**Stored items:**
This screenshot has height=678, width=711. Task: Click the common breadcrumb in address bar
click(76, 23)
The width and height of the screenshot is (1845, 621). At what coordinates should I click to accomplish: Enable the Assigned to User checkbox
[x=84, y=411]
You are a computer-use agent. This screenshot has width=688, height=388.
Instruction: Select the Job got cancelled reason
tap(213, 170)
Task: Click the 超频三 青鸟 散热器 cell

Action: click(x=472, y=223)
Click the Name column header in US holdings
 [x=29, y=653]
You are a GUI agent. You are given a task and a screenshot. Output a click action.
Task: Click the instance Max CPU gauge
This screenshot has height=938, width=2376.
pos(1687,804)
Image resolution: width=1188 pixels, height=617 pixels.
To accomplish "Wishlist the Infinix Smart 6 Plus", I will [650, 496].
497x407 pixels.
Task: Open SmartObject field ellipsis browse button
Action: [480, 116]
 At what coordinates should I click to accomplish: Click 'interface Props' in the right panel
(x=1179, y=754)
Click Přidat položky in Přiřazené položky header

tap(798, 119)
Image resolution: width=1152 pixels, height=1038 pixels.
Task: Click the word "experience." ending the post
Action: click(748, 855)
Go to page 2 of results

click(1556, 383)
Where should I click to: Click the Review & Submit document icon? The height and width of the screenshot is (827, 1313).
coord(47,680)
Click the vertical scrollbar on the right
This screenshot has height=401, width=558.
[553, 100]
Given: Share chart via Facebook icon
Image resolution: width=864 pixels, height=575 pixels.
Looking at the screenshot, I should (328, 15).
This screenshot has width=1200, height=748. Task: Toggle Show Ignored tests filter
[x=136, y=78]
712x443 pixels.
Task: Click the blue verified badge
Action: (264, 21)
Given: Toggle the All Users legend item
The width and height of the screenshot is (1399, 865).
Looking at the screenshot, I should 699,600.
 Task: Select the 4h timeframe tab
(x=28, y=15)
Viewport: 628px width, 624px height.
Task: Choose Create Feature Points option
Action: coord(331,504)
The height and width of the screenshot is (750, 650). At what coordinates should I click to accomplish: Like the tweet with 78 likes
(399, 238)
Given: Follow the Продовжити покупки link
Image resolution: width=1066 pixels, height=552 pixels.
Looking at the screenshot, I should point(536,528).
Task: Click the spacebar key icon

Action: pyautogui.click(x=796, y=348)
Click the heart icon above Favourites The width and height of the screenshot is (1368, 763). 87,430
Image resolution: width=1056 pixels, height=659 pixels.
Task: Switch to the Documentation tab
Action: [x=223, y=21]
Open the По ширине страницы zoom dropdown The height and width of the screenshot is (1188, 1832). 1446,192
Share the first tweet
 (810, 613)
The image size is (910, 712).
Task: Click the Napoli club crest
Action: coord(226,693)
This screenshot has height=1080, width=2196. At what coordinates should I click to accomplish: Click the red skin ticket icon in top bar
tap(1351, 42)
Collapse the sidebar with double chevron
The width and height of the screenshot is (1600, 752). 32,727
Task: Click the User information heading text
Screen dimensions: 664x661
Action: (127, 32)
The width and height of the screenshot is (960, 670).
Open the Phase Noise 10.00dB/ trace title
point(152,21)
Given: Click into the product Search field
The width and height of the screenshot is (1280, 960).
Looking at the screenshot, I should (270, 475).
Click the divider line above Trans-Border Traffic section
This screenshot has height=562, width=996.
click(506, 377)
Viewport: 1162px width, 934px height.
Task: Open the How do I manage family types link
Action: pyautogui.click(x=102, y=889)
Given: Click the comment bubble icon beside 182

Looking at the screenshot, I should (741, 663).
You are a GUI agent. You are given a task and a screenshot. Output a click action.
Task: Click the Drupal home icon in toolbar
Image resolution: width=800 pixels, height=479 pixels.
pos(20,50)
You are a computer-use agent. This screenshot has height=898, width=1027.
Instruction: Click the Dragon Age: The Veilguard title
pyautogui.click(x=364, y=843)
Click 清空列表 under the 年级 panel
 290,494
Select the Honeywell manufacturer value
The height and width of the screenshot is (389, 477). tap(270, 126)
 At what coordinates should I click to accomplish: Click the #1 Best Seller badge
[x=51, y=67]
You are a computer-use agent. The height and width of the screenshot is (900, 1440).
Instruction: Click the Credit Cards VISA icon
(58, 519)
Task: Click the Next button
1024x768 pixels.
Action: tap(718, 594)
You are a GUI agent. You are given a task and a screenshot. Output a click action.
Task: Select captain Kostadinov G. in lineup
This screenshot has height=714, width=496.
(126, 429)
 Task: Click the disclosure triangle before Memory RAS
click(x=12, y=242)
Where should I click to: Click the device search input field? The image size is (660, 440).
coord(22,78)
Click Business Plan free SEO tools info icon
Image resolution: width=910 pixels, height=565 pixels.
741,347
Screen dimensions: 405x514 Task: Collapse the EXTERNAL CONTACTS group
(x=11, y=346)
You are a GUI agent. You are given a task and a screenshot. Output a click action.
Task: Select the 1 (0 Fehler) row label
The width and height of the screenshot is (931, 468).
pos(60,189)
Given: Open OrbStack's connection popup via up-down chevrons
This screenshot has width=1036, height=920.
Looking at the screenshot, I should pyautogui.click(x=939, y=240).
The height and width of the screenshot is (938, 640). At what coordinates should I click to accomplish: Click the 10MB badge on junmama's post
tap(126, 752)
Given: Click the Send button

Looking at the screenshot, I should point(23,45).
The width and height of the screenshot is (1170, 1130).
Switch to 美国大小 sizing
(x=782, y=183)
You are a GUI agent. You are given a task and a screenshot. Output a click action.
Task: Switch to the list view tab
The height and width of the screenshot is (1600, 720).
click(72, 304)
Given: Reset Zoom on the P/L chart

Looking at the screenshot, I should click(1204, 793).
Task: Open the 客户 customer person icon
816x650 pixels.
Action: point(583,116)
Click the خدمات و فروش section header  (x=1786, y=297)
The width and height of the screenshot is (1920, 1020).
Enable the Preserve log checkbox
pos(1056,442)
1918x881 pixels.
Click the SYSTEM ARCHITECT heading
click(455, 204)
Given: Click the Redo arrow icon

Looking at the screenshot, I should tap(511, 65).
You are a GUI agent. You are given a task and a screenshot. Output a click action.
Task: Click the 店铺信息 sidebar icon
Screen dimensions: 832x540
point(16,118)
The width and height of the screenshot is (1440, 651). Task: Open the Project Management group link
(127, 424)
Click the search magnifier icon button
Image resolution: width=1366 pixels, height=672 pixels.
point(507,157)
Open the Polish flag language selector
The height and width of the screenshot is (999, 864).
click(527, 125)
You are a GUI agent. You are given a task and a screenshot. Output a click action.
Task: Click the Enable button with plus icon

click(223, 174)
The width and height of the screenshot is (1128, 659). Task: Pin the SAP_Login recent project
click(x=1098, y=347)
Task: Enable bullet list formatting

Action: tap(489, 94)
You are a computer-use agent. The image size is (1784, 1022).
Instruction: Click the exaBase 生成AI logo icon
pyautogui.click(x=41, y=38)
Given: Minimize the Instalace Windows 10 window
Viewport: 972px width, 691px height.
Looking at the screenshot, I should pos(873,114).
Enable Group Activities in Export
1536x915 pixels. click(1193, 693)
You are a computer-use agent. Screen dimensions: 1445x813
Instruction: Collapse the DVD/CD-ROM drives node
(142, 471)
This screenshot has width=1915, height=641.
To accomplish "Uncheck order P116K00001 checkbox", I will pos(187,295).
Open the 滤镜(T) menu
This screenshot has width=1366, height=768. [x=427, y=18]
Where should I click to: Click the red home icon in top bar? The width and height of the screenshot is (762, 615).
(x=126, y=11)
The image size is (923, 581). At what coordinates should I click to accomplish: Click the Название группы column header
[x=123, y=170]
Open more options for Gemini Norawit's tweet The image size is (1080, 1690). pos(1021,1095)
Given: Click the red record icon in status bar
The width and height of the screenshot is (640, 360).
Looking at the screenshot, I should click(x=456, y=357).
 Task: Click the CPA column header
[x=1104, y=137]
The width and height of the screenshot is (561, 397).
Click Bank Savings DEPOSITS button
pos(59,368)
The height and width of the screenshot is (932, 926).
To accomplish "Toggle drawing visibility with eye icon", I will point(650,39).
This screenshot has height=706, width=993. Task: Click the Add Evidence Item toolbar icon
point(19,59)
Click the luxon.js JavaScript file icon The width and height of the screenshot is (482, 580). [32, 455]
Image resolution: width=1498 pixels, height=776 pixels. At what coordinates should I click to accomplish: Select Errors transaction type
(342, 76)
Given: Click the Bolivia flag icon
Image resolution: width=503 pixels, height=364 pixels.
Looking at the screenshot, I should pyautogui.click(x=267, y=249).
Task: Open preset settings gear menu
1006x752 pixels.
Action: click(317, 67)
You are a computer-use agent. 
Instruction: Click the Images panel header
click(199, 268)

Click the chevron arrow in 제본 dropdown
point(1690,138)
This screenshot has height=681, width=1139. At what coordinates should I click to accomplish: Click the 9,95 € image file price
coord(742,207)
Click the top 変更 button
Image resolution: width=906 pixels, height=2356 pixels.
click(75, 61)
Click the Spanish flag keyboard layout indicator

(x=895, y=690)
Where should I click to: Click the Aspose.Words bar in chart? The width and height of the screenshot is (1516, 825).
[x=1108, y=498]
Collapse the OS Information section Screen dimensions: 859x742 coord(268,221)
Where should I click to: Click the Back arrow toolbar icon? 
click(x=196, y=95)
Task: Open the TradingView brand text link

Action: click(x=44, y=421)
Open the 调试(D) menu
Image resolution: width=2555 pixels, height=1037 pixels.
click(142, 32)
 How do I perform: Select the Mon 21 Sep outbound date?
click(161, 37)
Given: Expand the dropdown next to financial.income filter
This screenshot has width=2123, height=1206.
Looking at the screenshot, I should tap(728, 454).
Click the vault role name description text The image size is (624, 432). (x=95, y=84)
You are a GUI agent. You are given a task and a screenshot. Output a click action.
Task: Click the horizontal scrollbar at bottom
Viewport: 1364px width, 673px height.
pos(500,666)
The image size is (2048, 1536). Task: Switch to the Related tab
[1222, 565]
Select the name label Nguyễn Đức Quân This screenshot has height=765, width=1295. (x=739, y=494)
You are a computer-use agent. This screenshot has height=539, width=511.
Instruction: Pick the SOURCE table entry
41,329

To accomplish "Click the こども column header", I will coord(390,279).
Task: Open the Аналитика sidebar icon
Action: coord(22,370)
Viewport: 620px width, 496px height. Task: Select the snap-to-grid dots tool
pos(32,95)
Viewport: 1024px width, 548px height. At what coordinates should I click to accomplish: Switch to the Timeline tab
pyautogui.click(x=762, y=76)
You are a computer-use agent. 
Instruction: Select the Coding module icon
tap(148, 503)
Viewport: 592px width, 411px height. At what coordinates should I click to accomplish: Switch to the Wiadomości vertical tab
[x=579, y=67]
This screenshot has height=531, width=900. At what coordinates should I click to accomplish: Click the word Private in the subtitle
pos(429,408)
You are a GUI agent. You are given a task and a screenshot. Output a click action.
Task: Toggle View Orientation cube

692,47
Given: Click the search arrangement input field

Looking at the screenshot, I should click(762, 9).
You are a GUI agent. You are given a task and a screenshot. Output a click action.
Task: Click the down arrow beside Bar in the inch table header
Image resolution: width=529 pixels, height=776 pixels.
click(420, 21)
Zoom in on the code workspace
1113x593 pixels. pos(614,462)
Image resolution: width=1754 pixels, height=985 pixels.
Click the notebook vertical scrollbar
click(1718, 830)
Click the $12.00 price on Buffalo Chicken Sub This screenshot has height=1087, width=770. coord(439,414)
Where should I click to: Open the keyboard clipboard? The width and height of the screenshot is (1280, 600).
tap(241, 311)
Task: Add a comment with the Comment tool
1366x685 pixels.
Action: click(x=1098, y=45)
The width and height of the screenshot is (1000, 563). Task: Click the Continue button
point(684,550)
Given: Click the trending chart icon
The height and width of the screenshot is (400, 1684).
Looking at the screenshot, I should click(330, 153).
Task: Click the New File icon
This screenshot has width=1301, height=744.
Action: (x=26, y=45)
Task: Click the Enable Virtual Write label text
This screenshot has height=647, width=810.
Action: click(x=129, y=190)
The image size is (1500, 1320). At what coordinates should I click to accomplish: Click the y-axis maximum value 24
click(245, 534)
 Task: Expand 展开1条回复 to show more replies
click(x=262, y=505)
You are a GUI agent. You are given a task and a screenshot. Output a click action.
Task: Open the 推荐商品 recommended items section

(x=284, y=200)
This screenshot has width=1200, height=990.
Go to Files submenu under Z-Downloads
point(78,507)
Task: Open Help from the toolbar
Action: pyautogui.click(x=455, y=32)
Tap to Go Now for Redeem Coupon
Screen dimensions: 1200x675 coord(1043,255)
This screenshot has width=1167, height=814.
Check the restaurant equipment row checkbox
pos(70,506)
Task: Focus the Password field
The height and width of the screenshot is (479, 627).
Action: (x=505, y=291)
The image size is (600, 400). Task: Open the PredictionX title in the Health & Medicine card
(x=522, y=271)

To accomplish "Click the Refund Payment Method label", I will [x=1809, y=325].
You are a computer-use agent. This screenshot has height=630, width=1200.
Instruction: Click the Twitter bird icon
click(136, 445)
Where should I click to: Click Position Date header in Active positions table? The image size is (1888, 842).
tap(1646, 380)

**Task goal:** Which lines above contain the word "label"? Show each of them.

**Written answer:**
Task: Select the 1 (0 Fehler) row label
Select the name label Nguyễn Đức Quân This screenshot has height=765, width=1295. (x=739, y=494)
Task: Click the Enable Virtual Write label text
To accomplish "Click the Refund Payment Method label", I will [x=1809, y=325].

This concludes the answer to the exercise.